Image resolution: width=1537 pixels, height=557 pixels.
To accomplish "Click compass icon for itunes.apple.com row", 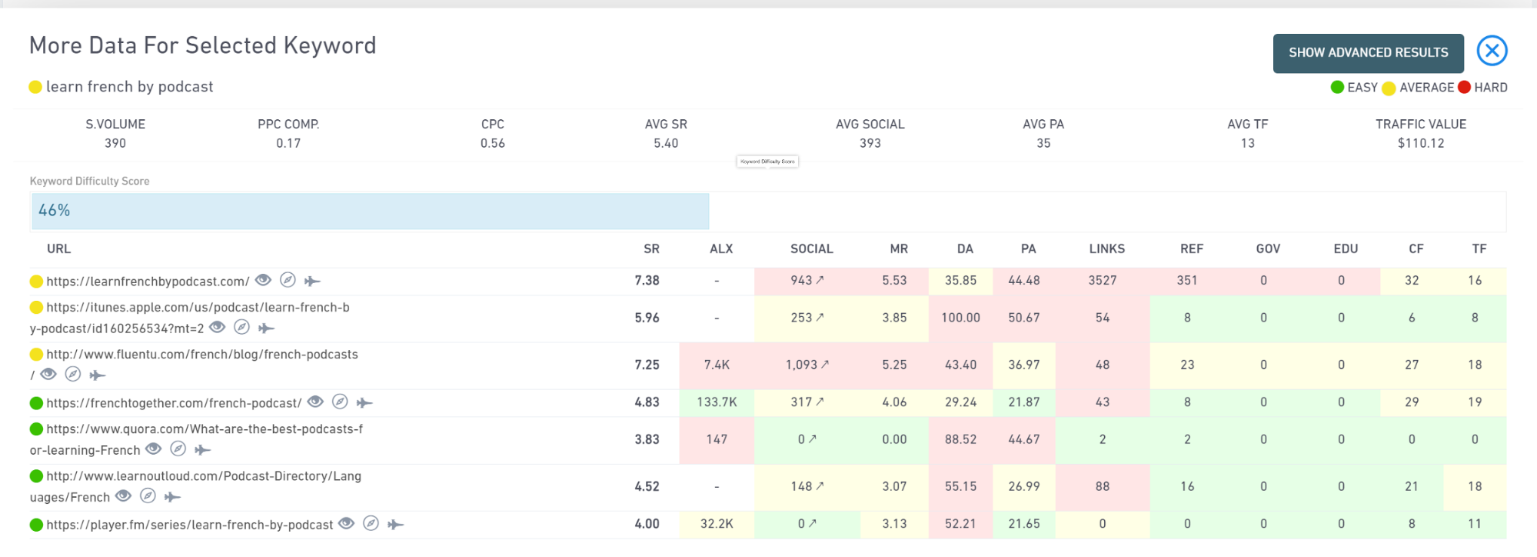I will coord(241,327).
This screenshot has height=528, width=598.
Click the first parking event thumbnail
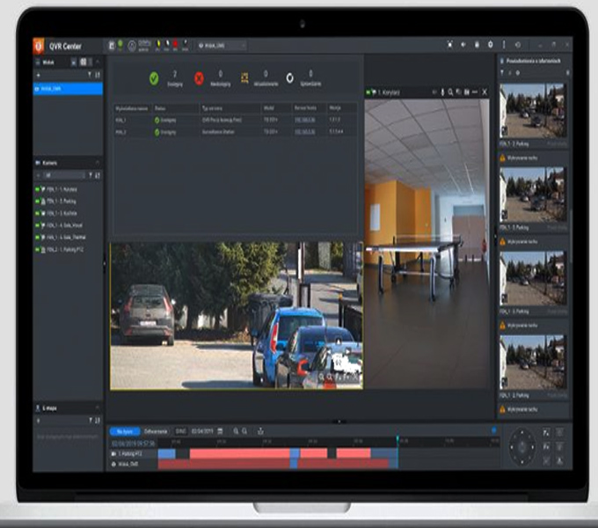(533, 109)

+ + + +

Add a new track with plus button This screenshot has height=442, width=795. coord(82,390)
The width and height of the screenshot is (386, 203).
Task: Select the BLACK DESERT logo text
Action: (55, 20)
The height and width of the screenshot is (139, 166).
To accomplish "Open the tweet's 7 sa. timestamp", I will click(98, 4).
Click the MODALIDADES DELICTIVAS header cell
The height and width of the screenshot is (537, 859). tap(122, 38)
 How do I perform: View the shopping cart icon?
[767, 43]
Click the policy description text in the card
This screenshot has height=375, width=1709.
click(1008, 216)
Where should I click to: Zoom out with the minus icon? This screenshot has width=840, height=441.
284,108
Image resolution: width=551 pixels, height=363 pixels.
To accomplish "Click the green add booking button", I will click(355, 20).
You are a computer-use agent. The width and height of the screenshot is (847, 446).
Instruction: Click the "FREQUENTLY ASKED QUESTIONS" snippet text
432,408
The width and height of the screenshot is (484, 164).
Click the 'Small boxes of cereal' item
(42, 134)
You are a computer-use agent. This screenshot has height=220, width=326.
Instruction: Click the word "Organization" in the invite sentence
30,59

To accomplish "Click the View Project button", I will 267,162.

+ + + +

- WORK REQUEST: Among the lines above, which contain the word "pixels"? Copy every one.

- WRITTEN ANSWER:
Image resolution: width=1537 pixels, height=557 pixels.
Image resolution: width=551 pixels, height=363 pixels.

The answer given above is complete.